┏━━
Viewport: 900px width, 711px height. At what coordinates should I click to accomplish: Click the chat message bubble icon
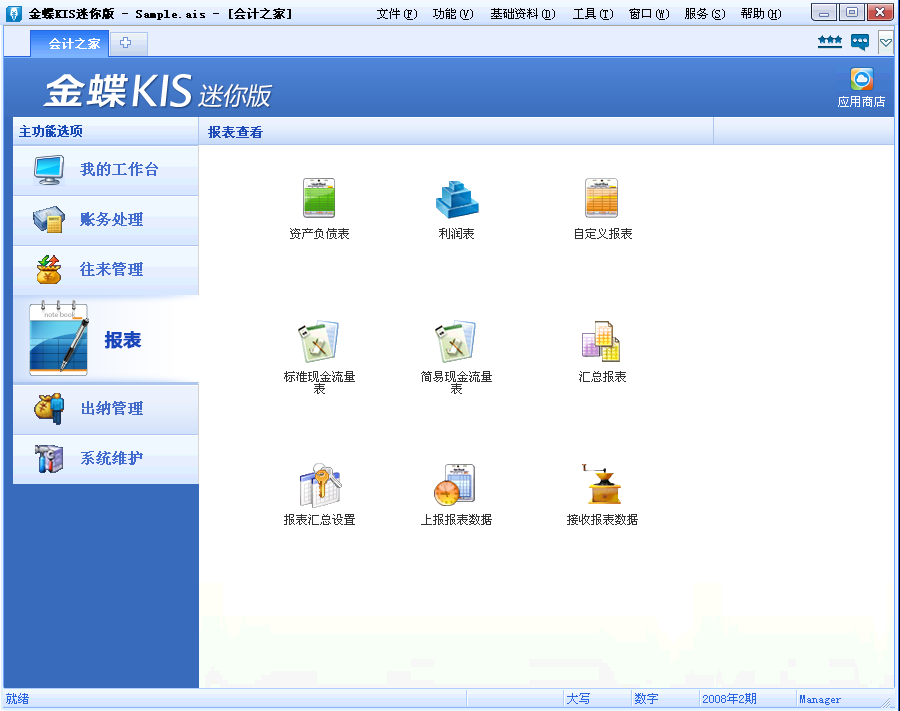pyautogui.click(x=860, y=42)
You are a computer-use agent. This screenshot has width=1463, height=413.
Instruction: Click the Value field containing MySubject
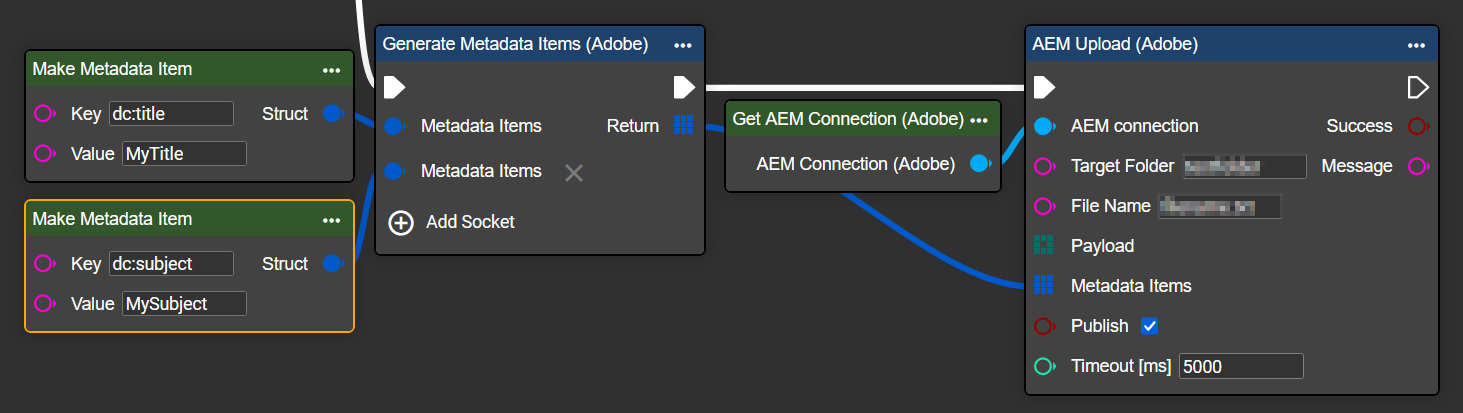[x=184, y=303]
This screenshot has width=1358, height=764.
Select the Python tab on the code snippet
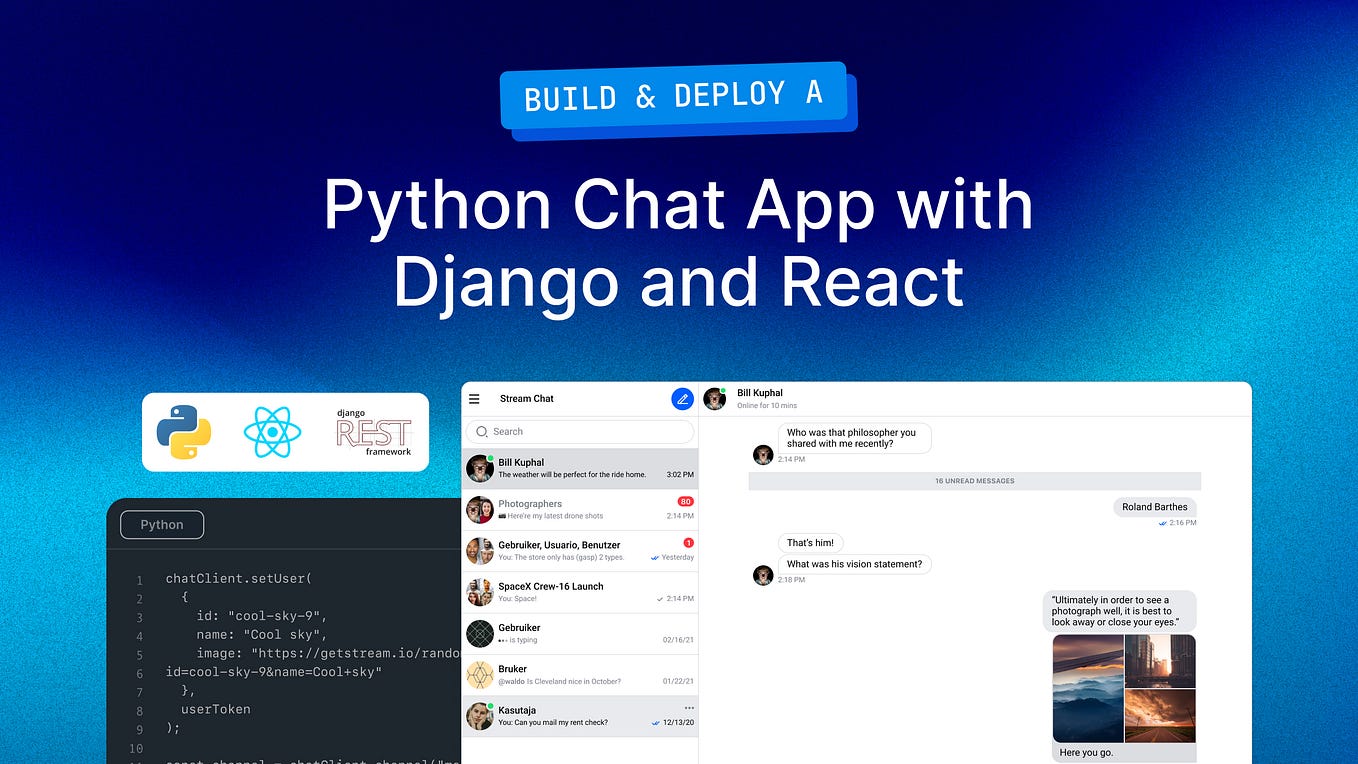[161, 524]
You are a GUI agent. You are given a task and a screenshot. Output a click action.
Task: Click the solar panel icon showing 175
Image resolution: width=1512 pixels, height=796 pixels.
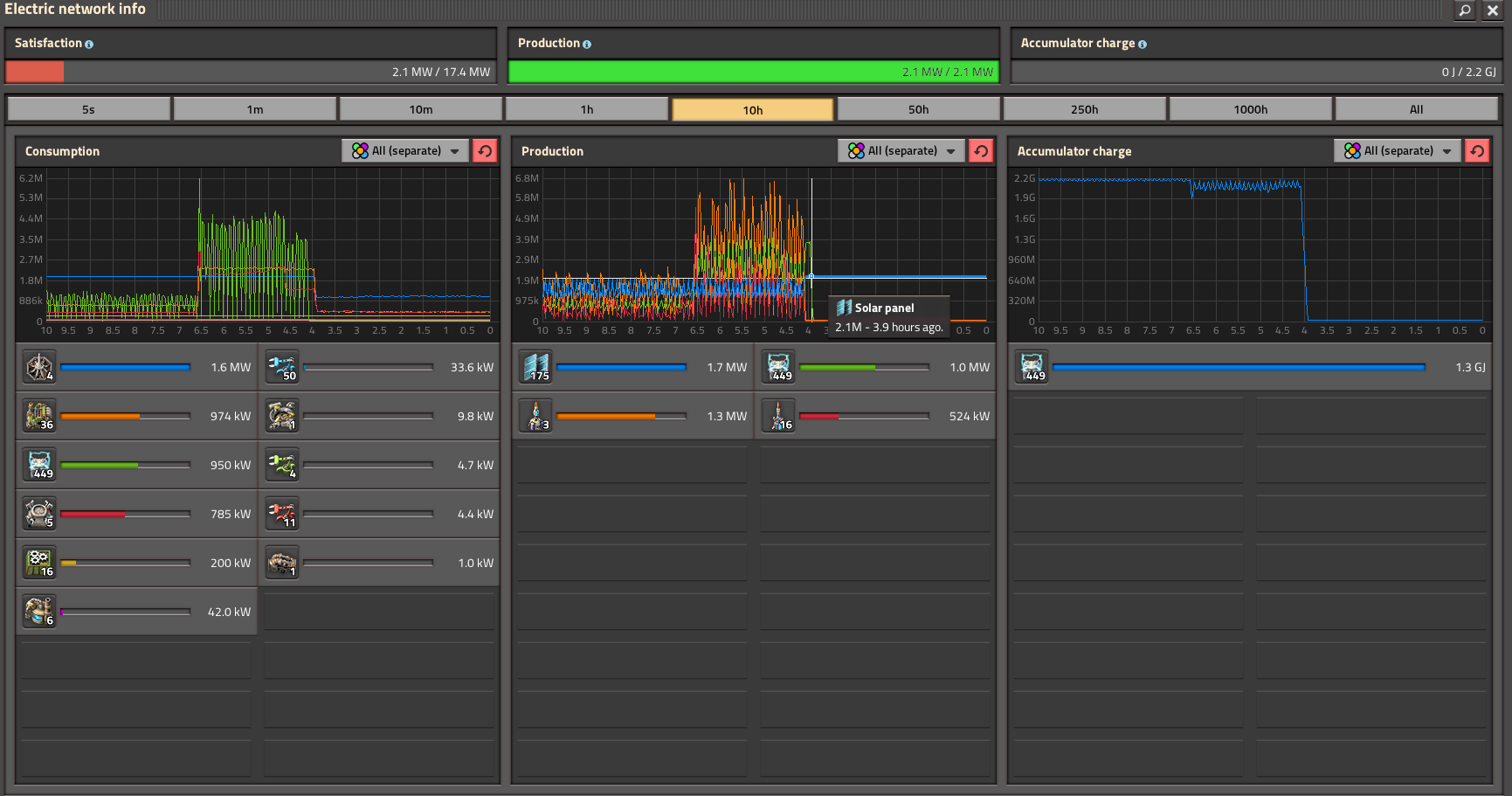coord(535,367)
┗━━
ASSIGNMENT
From the line containing "This screenshot has width=1358, height=764." down to the end of the listing above, every line is to be returned exactly, though the pictures are not.

RESULT OF THIS EXERCISE
This screenshot has width=1358, height=764.
Select the Python tab on the code snippet
[161, 524]
You are a GUI agent. You are given a task and a screenshot. Output a click action.
Task: Click the solar panel icon showing 175
Image resolution: width=1512 pixels, height=796 pixels.
coord(535,367)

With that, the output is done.